▶ _MATERIAL FOR THE TASK_:
-- Opening Marker --
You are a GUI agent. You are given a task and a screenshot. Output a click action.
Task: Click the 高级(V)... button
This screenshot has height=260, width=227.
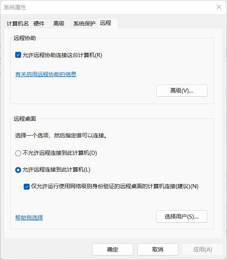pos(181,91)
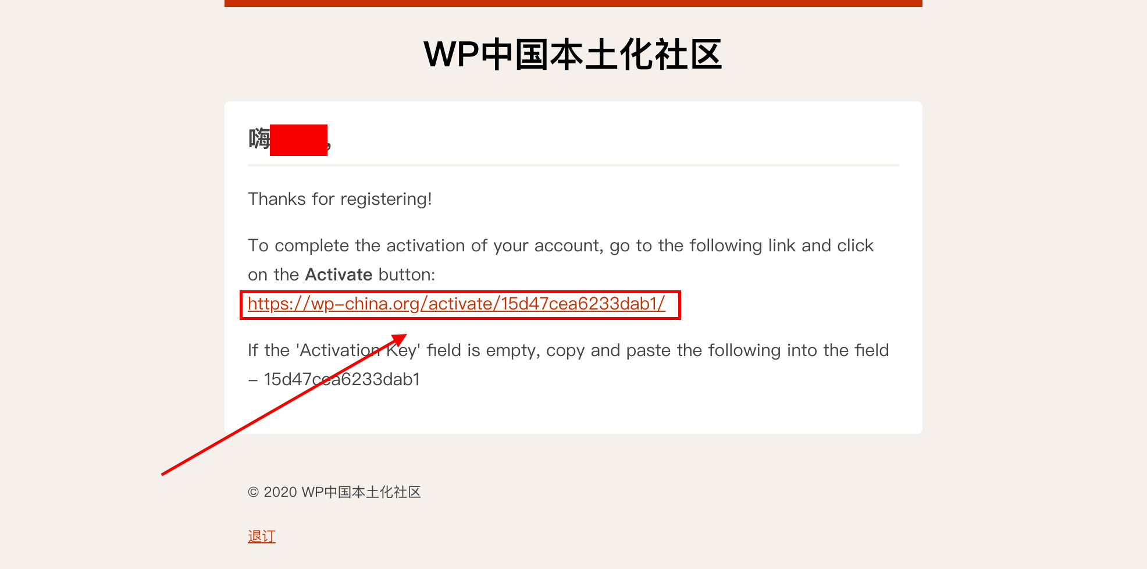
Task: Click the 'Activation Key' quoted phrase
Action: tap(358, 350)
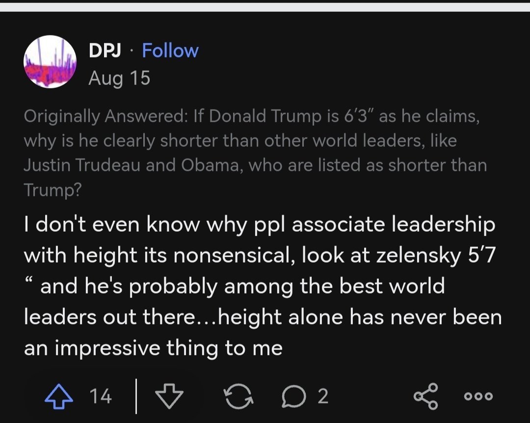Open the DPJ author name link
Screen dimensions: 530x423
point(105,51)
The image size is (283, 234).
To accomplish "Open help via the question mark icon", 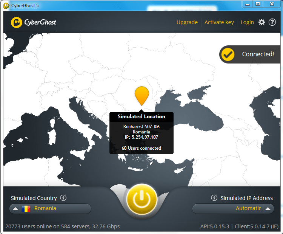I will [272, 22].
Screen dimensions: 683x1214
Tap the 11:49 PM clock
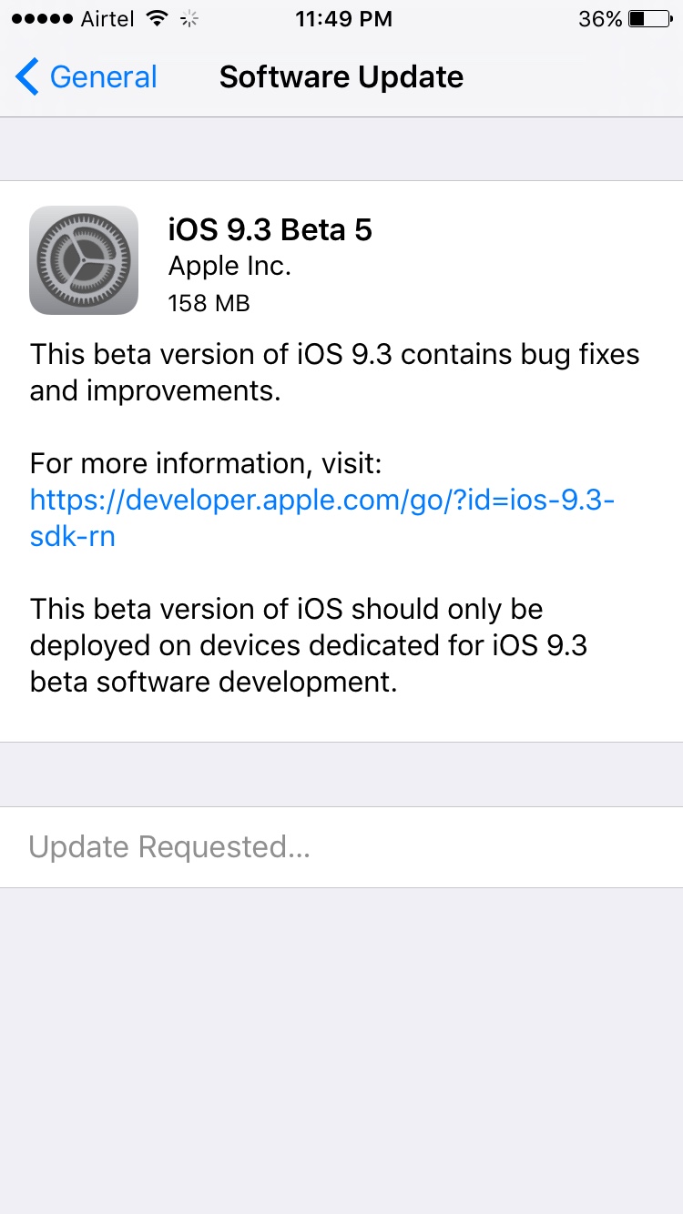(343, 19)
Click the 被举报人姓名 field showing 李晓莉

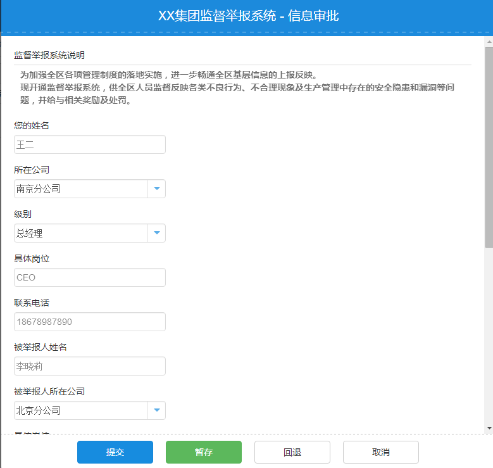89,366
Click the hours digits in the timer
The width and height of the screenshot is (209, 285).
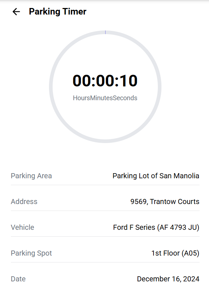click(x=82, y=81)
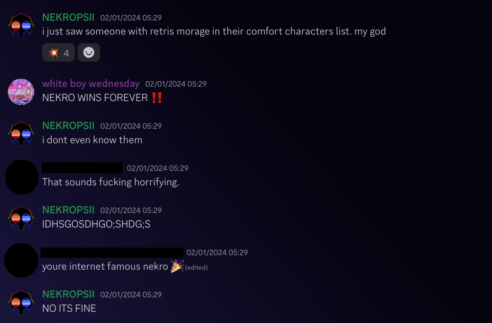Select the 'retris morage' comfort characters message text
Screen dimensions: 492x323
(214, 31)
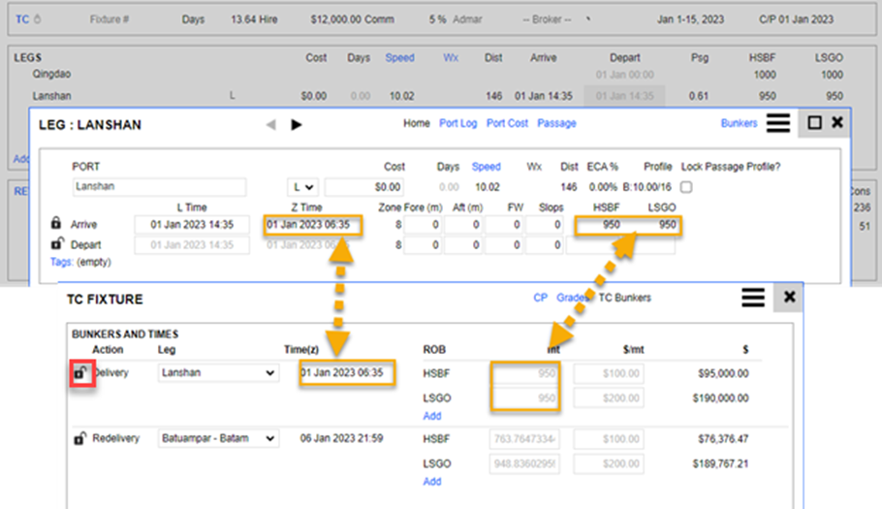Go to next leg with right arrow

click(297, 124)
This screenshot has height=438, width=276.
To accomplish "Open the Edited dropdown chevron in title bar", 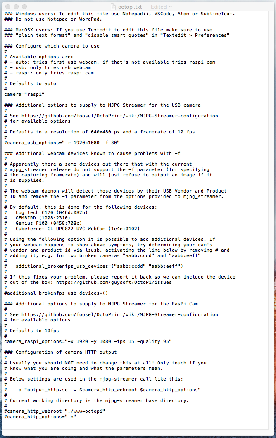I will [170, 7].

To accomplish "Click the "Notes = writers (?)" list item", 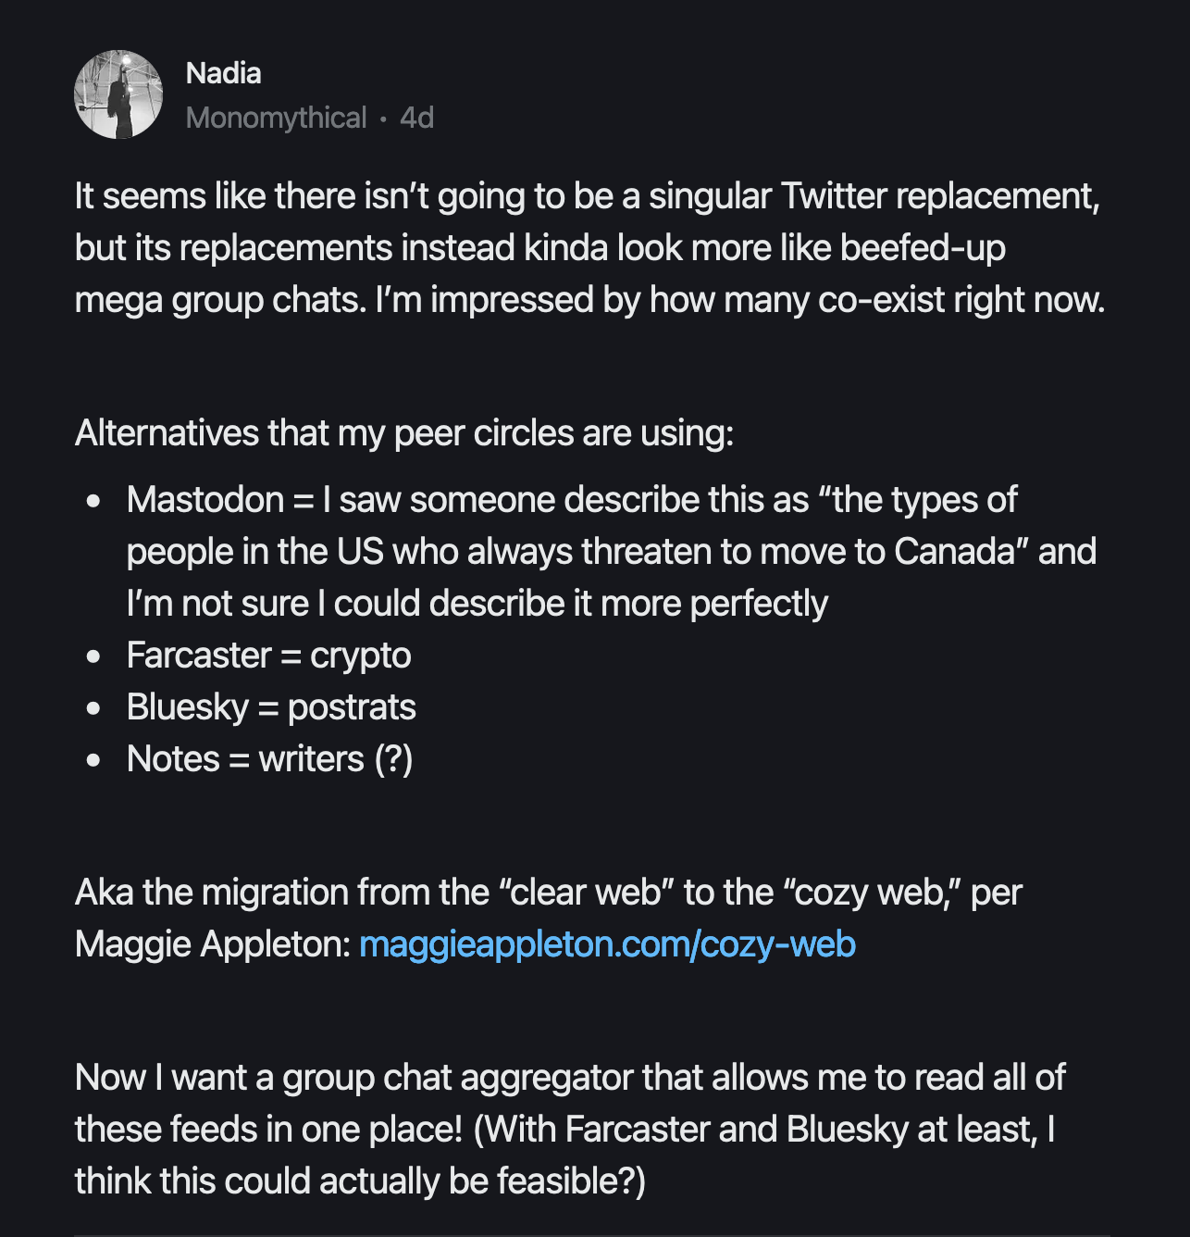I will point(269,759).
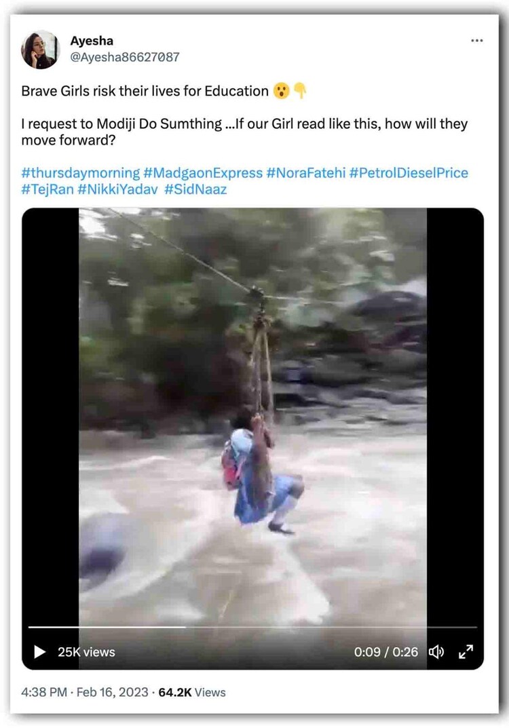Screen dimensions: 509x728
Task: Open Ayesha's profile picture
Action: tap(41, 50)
-- Closing Marker --
▶ _ASSIGNMENT_: How would the lines above read from the one with "Click the 被举报人姓名 field showing 李晓莉" to the one with "Click the hours digits in the timer", inclusive, with no pictures? Write them out exactly.

▶ _SOLUTION TO THE PROBLEM_:
Click the 被举报人姓名 field showing 李晓莉

89,366
Click the hours digits in the timer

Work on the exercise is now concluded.